A fix is to resolve paths relative to AutoTunePresets.cmake itself, e.g.

set(_ippl_cmake_dir "${CMAKE_CURRENT_FUNCTION_LIST_DIR}") set(_src_dir "${_ippl_cmake_dir}/auto_tune/${_tag}") configure_file( "${_ippl_cmake_dir}/IpplAutoTunePresets.h.in" "${CMAKE_BINARY_DIR}/include/IpplAutoTunePresets.h" @ONLY) ...

With this suggestion, the cmake runs fine. Still doesn't compile - but that's the Kokkos 5 issue. Will comment again when I succeeded.

I will add that. Is OpalX incompatible with Kokkos 5.x, or is there something specific that I do with it? I think I am not using any kokkos 5.x features, I should be able to bump down the version easily

That is, I was bumping the version because Kokkos 5.x improves performance on some relevant parts (in particular atomics), so long-term it is probably nice to have Kokkos 5.x in OPALX, but it should not block merging this, I can just bump down the version again

You're right, I thought most of the other errors where Kokko-5, but it works with Kokkos 4. With my fixes below (using size_type everywhere) I was able to compile it. OPALX still crashed, but I am looking into it.

aliemen · 2026-05-07T14:20:22Z

+        using execution_space = typename Types::execution_space;
+
+        struct Arguments : GatherArgumentsBase<Arguments, Types> {
+            using PermuteView = Kokkos::View<uint64_t*, memory_space>;


In some places, Kokkos::View<uint64_t*, memory_space> and Kokkos::View<ippl::detail::size_type*, memory_space> are mixed (maybe that's just a problem, because OPALX uses size_type more often...). I think it would be nice to use size_type everywhere.

On macOS this fails because std::size_t is unsigned long, while uint64_t is unsigned long long, so these are different Kokkos view value types and cannot be assigned to each other.

I will try to address. The problem is that size_type is not size_t, but on some exec spaces a 32-bit integer, and the particle number can easily exceed maxint.

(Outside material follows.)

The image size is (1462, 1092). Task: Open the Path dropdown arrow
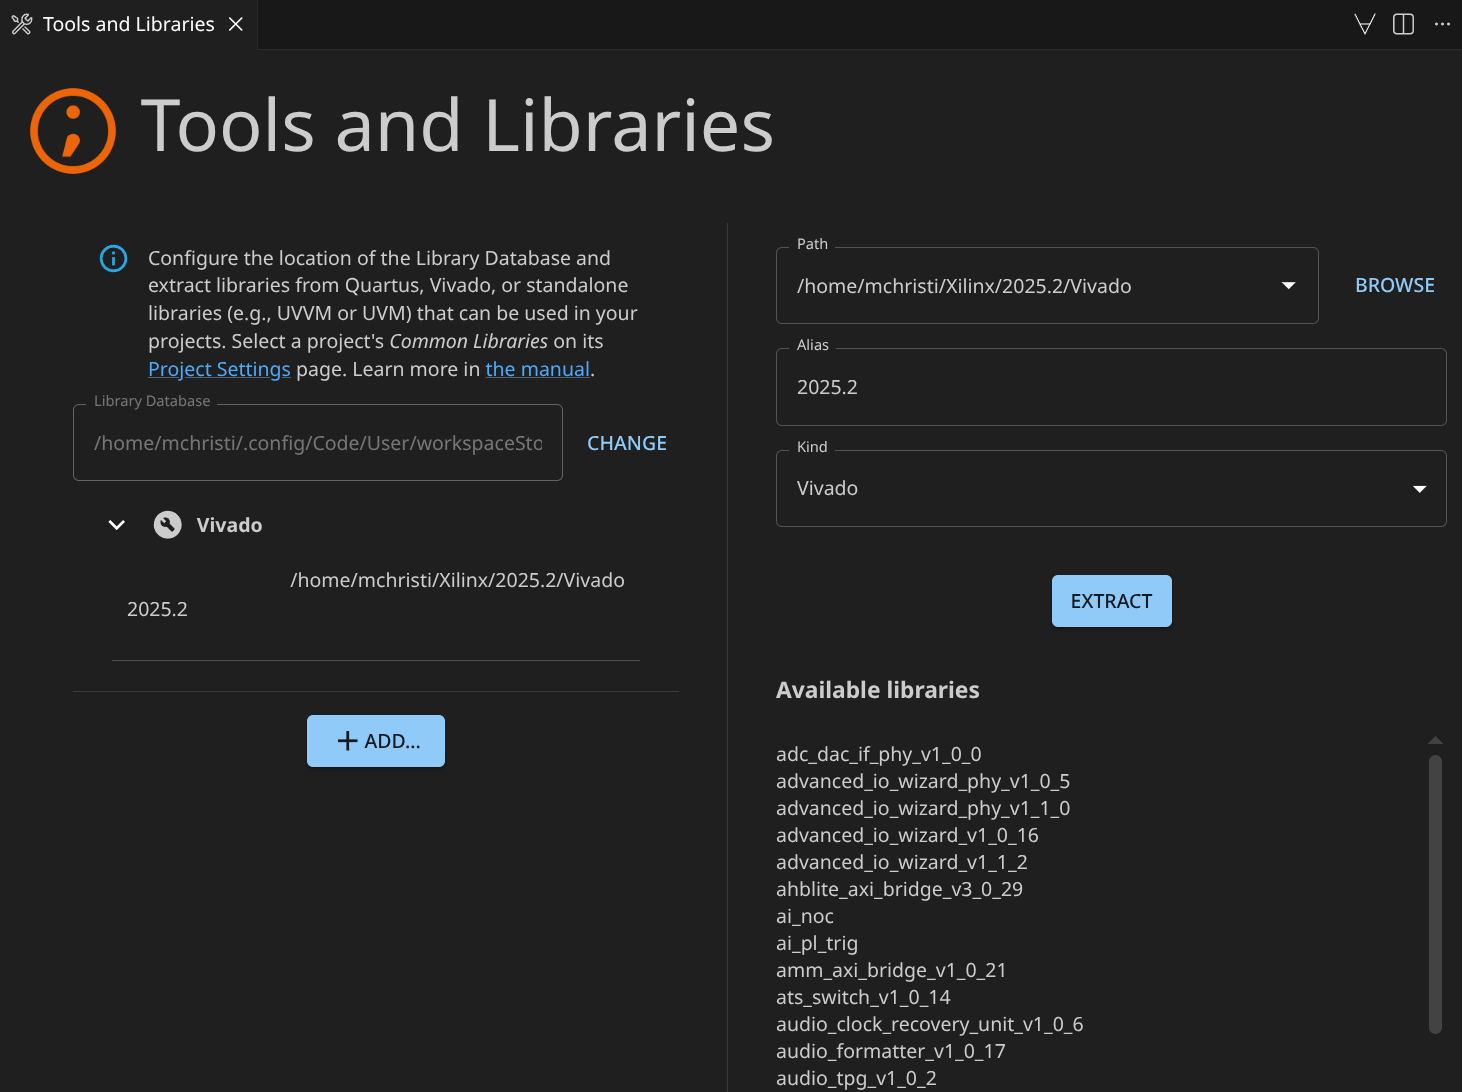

Ah, but the uint64_t is definitely a bug, it should be size_t everywhere for wider int.

Actually, do you mean ippl::size_type or the Kokkos size_type that is a typedef of the exeuction spaces? I can try to use uniform ippl::size_type, that is surely the cleanest solution, that is also probably what you meant.

Ah yes, I was talking about ippl's size_type. In OPALX we aliased something like using size_type = ippl::detail::size_type, so I was talking about that one.

aliemen · 2026-05-07T15:56:13Z

Alright, after the size_type fix, the cmake path fix and the R.extent(0) vs R.size() fix, I was able to compile and run OPALX. Then, I had to fix a unit test that couldn't handle the temporary subview returned by getView - but that was an OPALX problem again.

Now, all of our unit and regression tests passed cleanly on CPU and GPU (GH200 on Daint). Our regression tests only test single rank. But from my local runs, all of them looked good with up to 8 ranks (CPU).

Note that I pushed a branch here to IPPL, test-pr-501, that I used to compile OPALX against where I applied my fixes. Feel free to look at it if you want to see what would work with OPALX. Changes I made to OPALX are in 412-..., will also make PR as soon as possible.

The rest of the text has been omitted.